Andrews has written a working paper about his research, titled “Bar Talk: Informal Social Interactions, Alcohol Prohibition, and Invention.” In it, he’s careful to note that alcohol itself does not explain the dwindling innovation of dry America. In fact, the trend reversed itself within a few years, well before nationwide Prohibition was repealed.

“My guess is that a lot of the informal communication shifted to places like the church picnic, the public park, the barber shop, or the bowling alley,” says Andrews. Bars were just one place where conversation could inspire new ideas. (Speakeasies were probably inferior replacements—the need to speak quietly and avoid police detection prevented the free exchange of ideas.) Once people shifted their social scenes to new venues, invention continued apace.

The point of looking at Prohibition, Andrews writes, is that it was “one of the largest involuntary disruptions of social networks in U.S. history.”

Pouring out bottles of alcohol during national Prohibition.
Pouring out bottles of alcohol during national Prohibition. ullstein bild Dtl. / Getty Images

Prohibition disrupted much more than nightlife. In a tradition dating back to the country’s origins, Americans had long favored beer and bars over coffee and cafés. “The American Revolution was basically plotted in local taverns in Boston and Philadelphia,” says Andrews. Repudiating the tea-loving Brits they’d fought against, Americans viewed bars as venues of culture. Taverns hosted lectures and served as community centers, information hubs, and employment bureaus. Some sported names such as “Mechanics’ Exchange” and “Stonecutters’ Exchange,” reflecting their clientele’s association with specific industries. “So much of the interaction we [now] think of happening in coffee shops happened in the saloon,” says Andrews.

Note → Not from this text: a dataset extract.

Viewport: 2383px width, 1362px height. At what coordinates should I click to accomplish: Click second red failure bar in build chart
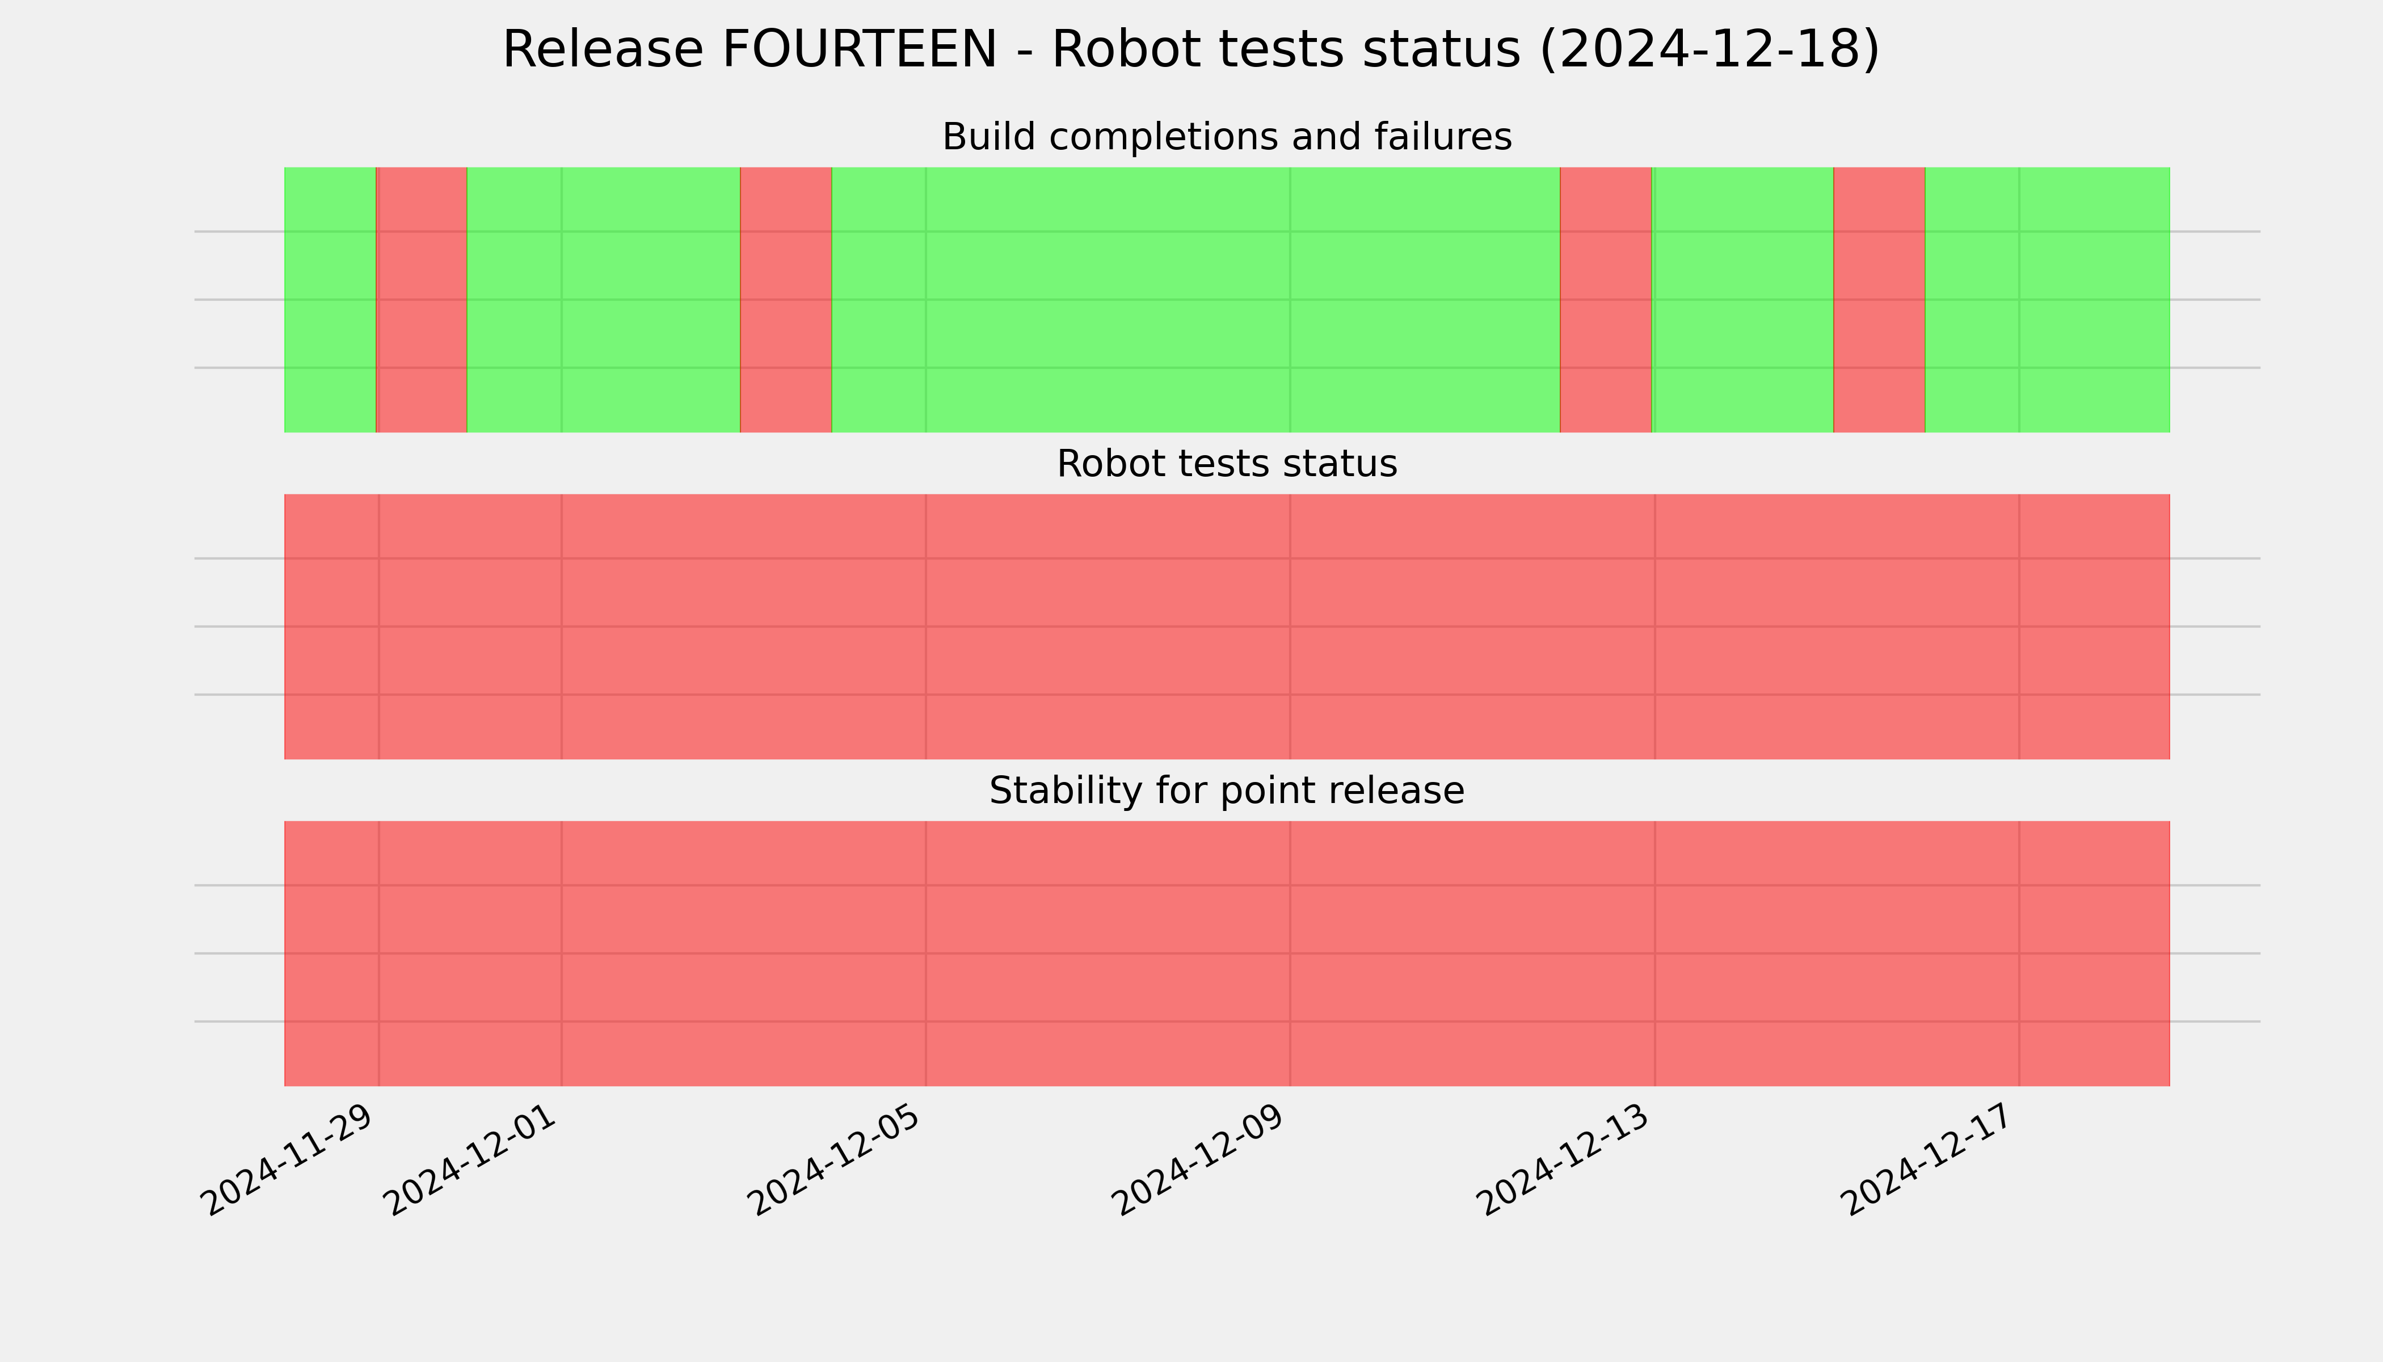[x=786, y=299]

That changed during World War I. Amidst the growth of the Temperance Movement and local bans on booze, the United States went to war against Germany, exporter of breweries and beer halls. “Almost overnight, the cultural mood toward the saloon relative to the coffee shop basically flips,” says Andrews. Nationalism set the United States on a course toward coffee shops full of aspiring novelists and hand-shaking executives. Andrews’s next project, in fact, is investigating whether the rise of Starbucks had an impact on patents. Findings from this data-crunching research project, he says, are “on tap.”

That doesn’t mean bars have stopped being hubs for sharing ideas and inspiring invention. In his paper, Andrews cites the example of the Homebrew Computer Club—the computer-hobbyist group whose members included Apple co-founders Steve Jobs and Steve Wozniak—meeting regularly at a now-shuttered Bay Area bar and grill, as well as the trope of inventions and new business ideas being sketched on cocktail napkins. (Among many examples, the team that dreamed up Discovery Channel’s Shark Week recalls doing so over drinks.)

And while Andrews’s research was agnostic on the merits of alcohol for invention, he did notice, when he drilled down into the data, that talking in bars, rather than at other venues, influenced the patents produced. During the booze bans—even a few years in, when the number of patents had rebounded—inventors who’d previously worked together no longer partnered up.

For his part, Andrews came up with the idea for his research while chatting with other graduate students at a bar, Joe’s Place, in Iowa City. “I find the bar to be a great place to air out lots of ‘bad ideas’ in a setting that is safer than the seminar room,” he says, adding that it’s often in bars where he talks to members of different departments. Reflecting on that, he seems cheerful: It’s one more data point supporting his research.